Fertility Before You Start
Testosterone often suppresses ovulation, but it’s not reliable contraception. If you want biological children in the future, this is a conversation to have before starting treatment. Egg freezing is an option, though it’s expensive and involves a stimulation cycle that some trans men find dysphoria-inducing.
If you’re already on testosterone and later want to conceive, research shows that menstrual cycles generally return after stopping testosterone, though the timeline varies. Some studies have found that ovulatory function recovers, with evidence of normal egg development resuming. However, the long-term functional impact of extended testosterone use on reproductive tissue isn’t fully settled, and longer exposure may involve more significant changes to ovarian tissue. The clearest takeaway: if fertility matters to you, discuss preservation options early rather than assuming you can sort it out later.

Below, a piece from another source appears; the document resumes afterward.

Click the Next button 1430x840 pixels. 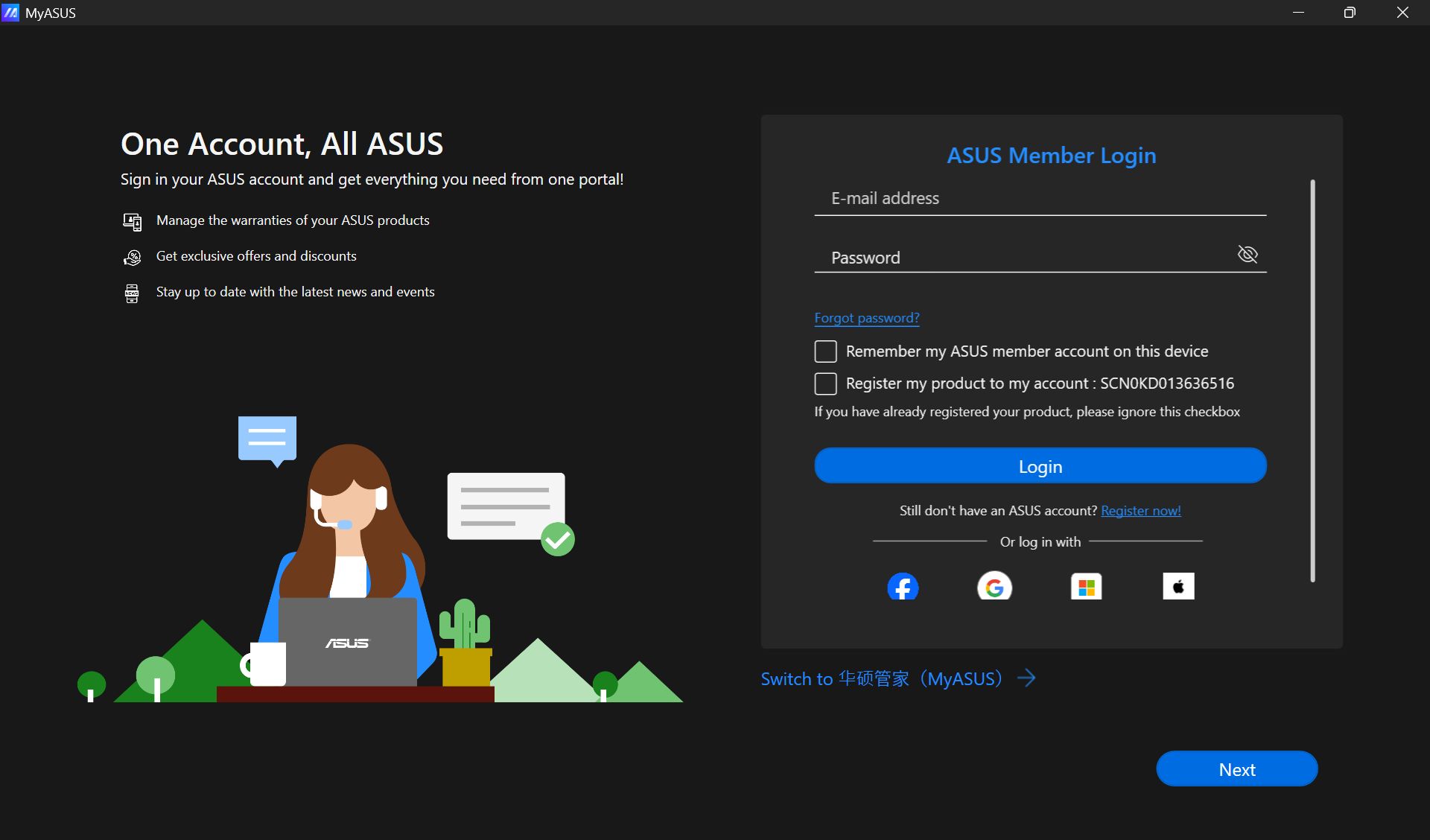click(x=1236, y=769)
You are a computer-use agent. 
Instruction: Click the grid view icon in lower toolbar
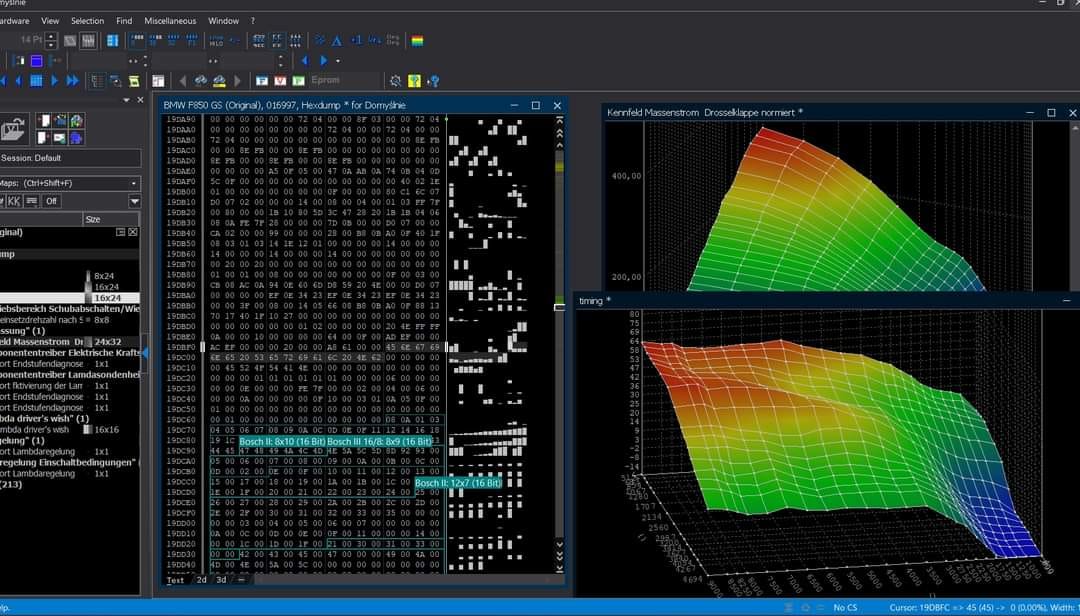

Questions to Bring to Your Appointment
Walking in with a short list of questions helps you get the most from your visit and signals to your provider that you’re an engaged patient. Useful ones include:
- Which delivery method do you recommend for me, and why?
- What’s the monitoring schedule for blood work?
- How will this interact with any medications I’m currently taking?
- What should I know about hair loss risk, and are there options if it happens?
- Can we discuss fertility preservation before I start?
- What does my insurance typically cover, and will your office handle prior authorization?
You’re not asking for permission. You’re collaborating with a clinician on your care plan. The right provider will treat the conversation that way.